=== DATA FOR THIS TASK ===
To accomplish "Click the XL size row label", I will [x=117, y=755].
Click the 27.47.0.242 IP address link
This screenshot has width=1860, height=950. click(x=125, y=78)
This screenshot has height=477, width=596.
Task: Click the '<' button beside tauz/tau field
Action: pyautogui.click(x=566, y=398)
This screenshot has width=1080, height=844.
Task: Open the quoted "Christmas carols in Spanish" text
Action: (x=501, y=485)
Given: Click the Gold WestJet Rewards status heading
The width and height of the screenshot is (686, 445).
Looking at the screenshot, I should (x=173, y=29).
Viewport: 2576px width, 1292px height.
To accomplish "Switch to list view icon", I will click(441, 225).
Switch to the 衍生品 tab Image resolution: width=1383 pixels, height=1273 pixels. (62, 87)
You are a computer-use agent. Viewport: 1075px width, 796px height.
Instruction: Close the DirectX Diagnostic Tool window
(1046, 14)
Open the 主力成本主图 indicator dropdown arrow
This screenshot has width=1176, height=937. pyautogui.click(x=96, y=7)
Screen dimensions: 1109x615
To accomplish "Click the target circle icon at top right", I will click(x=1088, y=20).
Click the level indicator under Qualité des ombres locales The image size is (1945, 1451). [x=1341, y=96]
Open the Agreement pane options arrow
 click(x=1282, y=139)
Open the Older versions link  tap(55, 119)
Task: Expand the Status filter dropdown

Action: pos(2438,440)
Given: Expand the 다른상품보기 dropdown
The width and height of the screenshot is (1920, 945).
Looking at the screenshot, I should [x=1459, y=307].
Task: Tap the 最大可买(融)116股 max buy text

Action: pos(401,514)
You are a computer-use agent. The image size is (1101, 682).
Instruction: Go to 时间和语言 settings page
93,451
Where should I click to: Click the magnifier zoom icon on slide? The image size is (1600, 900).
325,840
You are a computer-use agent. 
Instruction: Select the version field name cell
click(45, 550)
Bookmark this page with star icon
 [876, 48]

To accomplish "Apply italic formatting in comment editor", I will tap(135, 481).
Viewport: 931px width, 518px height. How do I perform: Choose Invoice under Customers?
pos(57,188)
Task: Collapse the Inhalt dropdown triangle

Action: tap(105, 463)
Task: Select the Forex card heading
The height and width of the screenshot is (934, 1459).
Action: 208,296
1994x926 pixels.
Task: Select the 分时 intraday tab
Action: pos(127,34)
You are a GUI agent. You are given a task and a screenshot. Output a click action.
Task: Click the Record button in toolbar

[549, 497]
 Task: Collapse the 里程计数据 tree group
===
[YOUR INSTRUCTIONS]: Copy all of the entries above word for word, keeping every line the same.

[SOLVED PROBLEM]:
To accomplish "Click the XL size row label", I will [x=117, y=755].
Click the 27.47.0.242 IP address link
This screenshot has width=1860, height=950. click(x=125, y=78)
This screenshot has height=477, width=596.
Task: Click the '<' button beside tauz/tau field
Action: pyautogui.click(x=566, y=398)
This screenshot has width=1080, height=844.
Task: Open the quoted "Christmas carols in Spanish" text
Action: (x=501, y=485)
Given: Click the Gold WestJet Rewards status heading
The width and height of the screenshot is (686, 445).
Looking at the screenshot, I should (x=173, y=29).
Viewport: 2576px width, 1292px height.
To accomplish "Switch to list view icon", I will click(441, 225).
Switch to the 衍生品 tab Image resolution: width=1383 pixels, height=1273 pixels. (62, 87)
You are a computer-use agent. Viewport: 1075px width, 796px height.
Instruction: Close the DirectX Diagnostic Tool window
(1046, 14)
Open the 主力成本主图 indicator dropdown arrow
This screenshot has width=1176, height=937. pyautogui.click(x=96, y=7)
Screen dimensions: 1109x615
To accomplish "Click the target circle icon at top right", I will click(x=1088, y=20).
Click the level indicator under Qualité des ombres locales The image size is (1945, 1451). [x=1341, y=96]
Open the Agreement pane options arrow
 click(x=1282, y=139)
Open the Older versions link  tap(55, 119)
Task: Expand the Status filter dropdown

Action: pos(2438,440)
Given: Expand the 다른상품보기 dropdown
The width and height of the screenshot is (1920, 945).
Looking at the screenshot, I should [x=1459, y=307].
Task: Tap the 最大可买(融)116股 max buy text

Action: pos(401,514)
You are a computer-use agent. The image size is (1101, 682).
Instruction: Go to 时间和语言 settings page
93,451
Where should I click to: Click the magnifier zoom icon on slide? The image size is (1600, 900).
325,840
You are a computer-use agent. 
Instruction: Select the version field name cell
click(45, 550)
Bookmark this page with star icon
 [876, 48]

To accomplish "Apply italic formatting in comment editor", I will tap(135, 481).
Viewport: 931px width, 518px height. How do I perform: Choose Invoice under Customers?
pos(57,188)
Task: Collapse the Inhalt dropdown triangle

Action: tap(105, 463)
Task: Select the Forex card heading
The height and width of the screenshot is (934, 1459).
Action: 208,296
1994x926 pixels.
Task: Select the 分时 intraday tab
Action: pos(127,34)
You are a GUI agent. You are given a task and a screenshot. Output a click action.
Task: Click the Record button in toolbar

[549, 497]
 Task: Collapse the 里程计数据 tree group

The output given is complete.